In Kawamoto, a town of 3,333 people, of whom 45 percent are older than 65 (and nine are over 100), there are only three taxis and the buses run just once every two hours. Many residents "feel like they have to be independent and protect their own lifestyles," said the mayor, Minoru Miyake.
Noboru Moriwaki, 90, said he had no imminent plans to give up driving.
He and his wife, Yukiko, 86, live up a curvy hill on the outskirts of Kawamoto. A few times a week, Moriwaki, a retired school principal with a corona of wispy white hair and a forehead festooned with liver spots, drives his 2002 stick-shift Toyota Corolla to the grocery store, bank or library. Once a month, he takes his wife to the hospital.
"If you can't drive," said Moriwaki, "you can't get on with your life." A history buff and avid gardener, Moriwaki said the cognitive tests that accompany driver's license renewal were "easy."
On a recent afternoon at a driving school in Hamada, one of 12 in Shimane that administer the cognitive assessments, officials demonstrated a sample test. Drivers look at various pictures and then recall and describe them several minutes later. Those who get less than half correct are referred to doctors.
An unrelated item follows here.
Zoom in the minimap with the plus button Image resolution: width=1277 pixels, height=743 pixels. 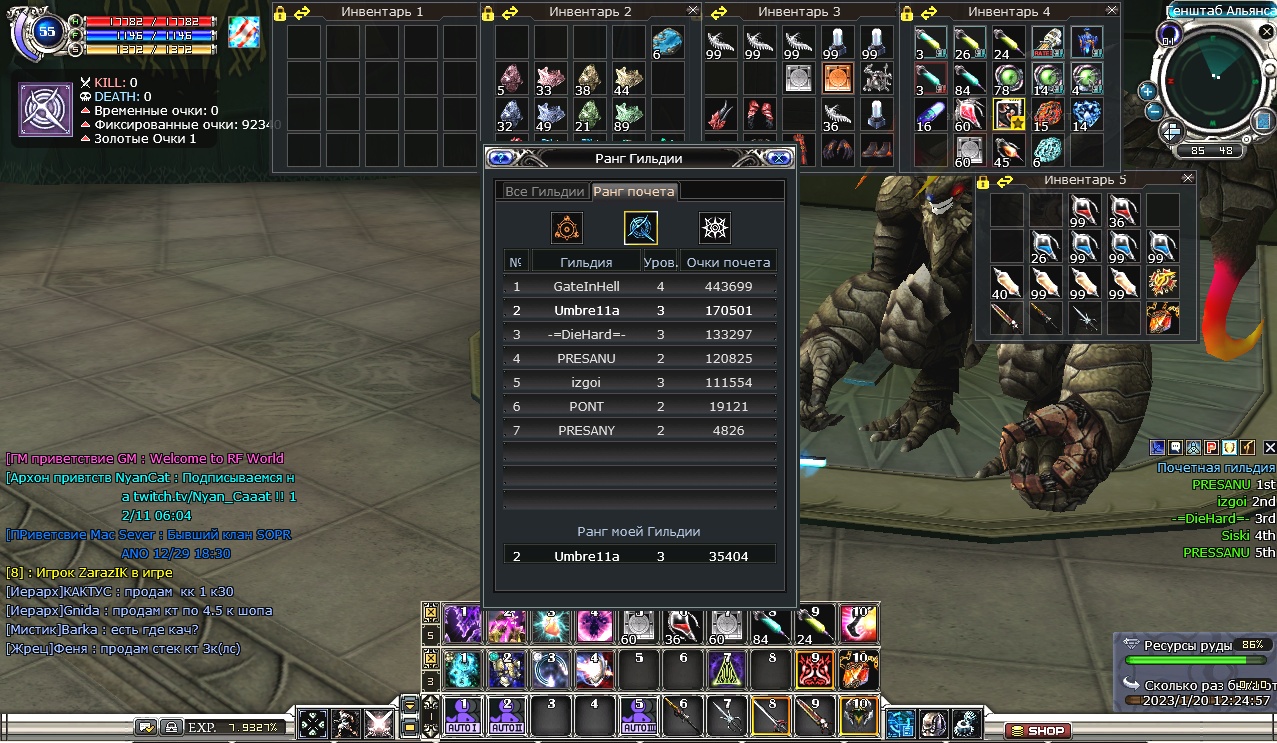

Specialists in dementia say that some people may be forced to give up licenses even when they are still capable of driving.
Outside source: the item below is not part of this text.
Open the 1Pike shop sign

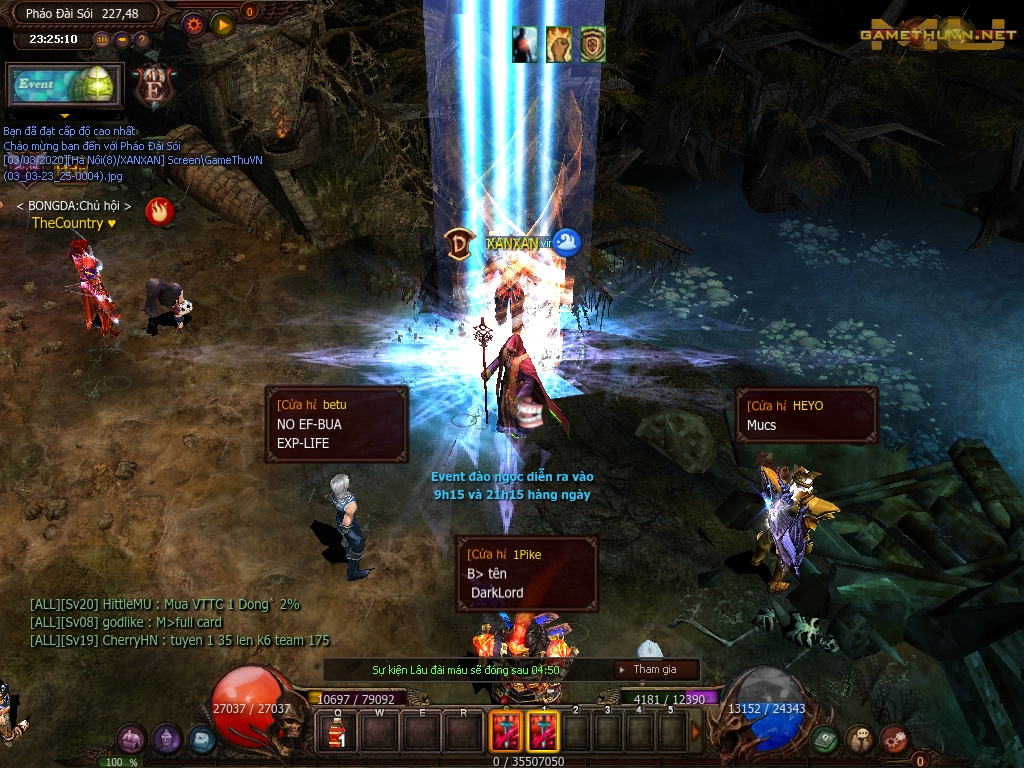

"It is a misunderstanding of society that if someone has dementia, he becomes a totally different person," said Heii Arai, a professor of psychiatry and chairman of the Juntendo Graduate School of Medicine.
Arai said that instead of forcing older drivers to quit, the government should install infrastructure such as guard rails along the sides of roads and near schools to help prevent accidents.
Some doctors say they must consider how integral driving can be to an elderly person's emotional well-being.
"They feel as if they have no value after surrendering their licenses," said Naoto Kamimura, a psychiatrist and lecturer at Kochi University.